The Auckland City Council intends to use a significant component of people's water bills for non-water related expenditure. It will force increases in water and wastewater charges instead of increasing the level of general rates.
The tactic is smoke and mirrors and amounts to a hidden rate rise. It is dishonest, unfair and needs to be stopped now.
Water is a necessity of life - and water charges should not be used as a means of piling up revenue for other non-essential activities.
Metrowater will effectively be used as a cash cow to fund other projects in the city, through the council drawing charitable payments or dividends from its profits. These dividends will be used for stormwater upgrading and maintenance, and the stormwater content embedded in the general rate will be passed back into the consolidated fund to be used on whatever expenditure the council chooses.
But our water charges should be for water and wastewater services only - and they should certainly not be used as a covert way of raising funds for things like fixing the Aotea carpark.
The solution? Bring Metrowater back under full council control as a stand-alone business unit. This would also address another problem on the horizon - that Metrowater will need to pay to central Government income tax of 33 per cent on its profits.
The council has demanded of Metrowater a return on investment by way of dividends of $280 million over the next 10 years. This carries an expectation that Metrowater will be making a gross profit of $420 million, with a $140 million tax liability being incurred in that period.
Siphoning that amount of money from Auckland residents back to Wellington in tax is a reckless use of public funds, and avoidable.
The council is demanding an increased dividend from Metrowater as a way of avoiding the politically unpopular prospect of a general rates rise. But the only way Metrowater can meet that demand is by increasing the water and wastewater tariffs.

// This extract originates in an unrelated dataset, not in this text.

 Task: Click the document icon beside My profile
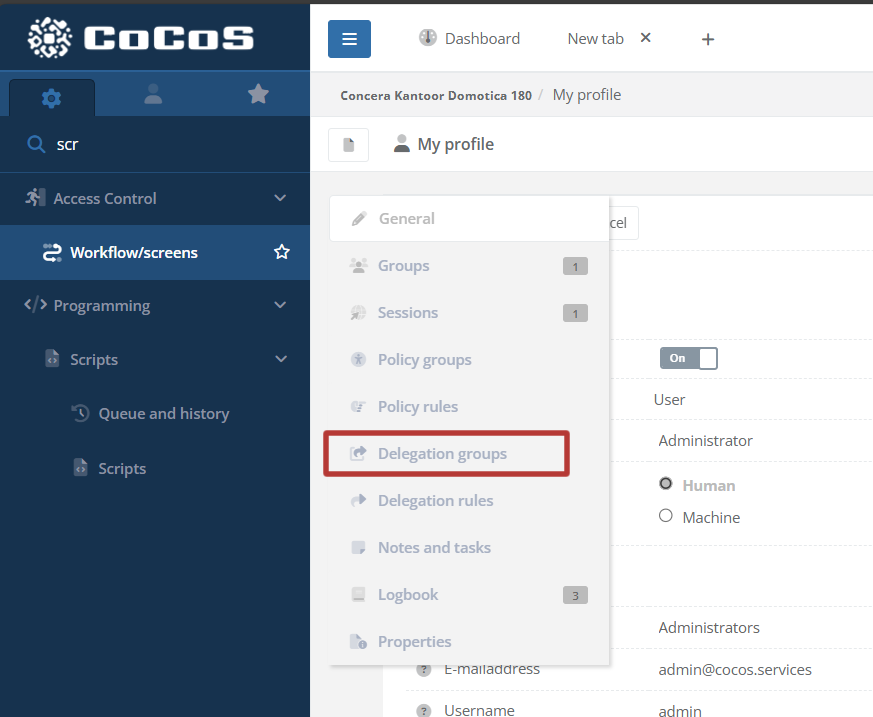pyautogui.click(x=348, y=145)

The council wants $280 million from Metrowater over the next 10 years, but the company's gross profit for the year ended June 30 is predicted to be just $11 million.
Part of the council's deception is to use water and wastewater charges to pay for stormwater infrastructure. But the stormwater infrastructure bears no relation to the water we consume or use for sewage disposal.
Rain falls from the sky and runs off rooftops, carparks, roads and impermeable surfaces. Stormwater has no link to how much water you or I may use in our home. Therefore stormwater costs should be charged as part of the general rate, and not tacked on to ratepayers' residential water bills.
There is an issue of social fairness and equity involved here, too. Forcing people to pay more for water than the actual cost of that water (and of wastewater services) is scandalous. It is a regressive tax.
There is no question that those on lower incomes are now paying a greater percentage of their incomes on water than in the days when the cost of water services was met progressively, through rates based on property values.
To boil it all down: the overall cost of rates and water services to business has decreased in recent years, whereas the overall cost to residents has increased.
The council is now redistributing the rate take through our water bills - which is a rort.
I stood for council because I strongly believe that people should have access to good quality water and wastewater disposal services at a fair price.
The use of our water charges as a way to increase the local tax take is immoral.
The council has devised a payment structure for water, wastewater and stormwater services that is not only socially regressive - in that it is based less now on the general rating linked to property values - but which leaves those revenues vulnerable to being diverted.
* Neil Abel is an Auckland City councillor and chairman of the council's works and services committee.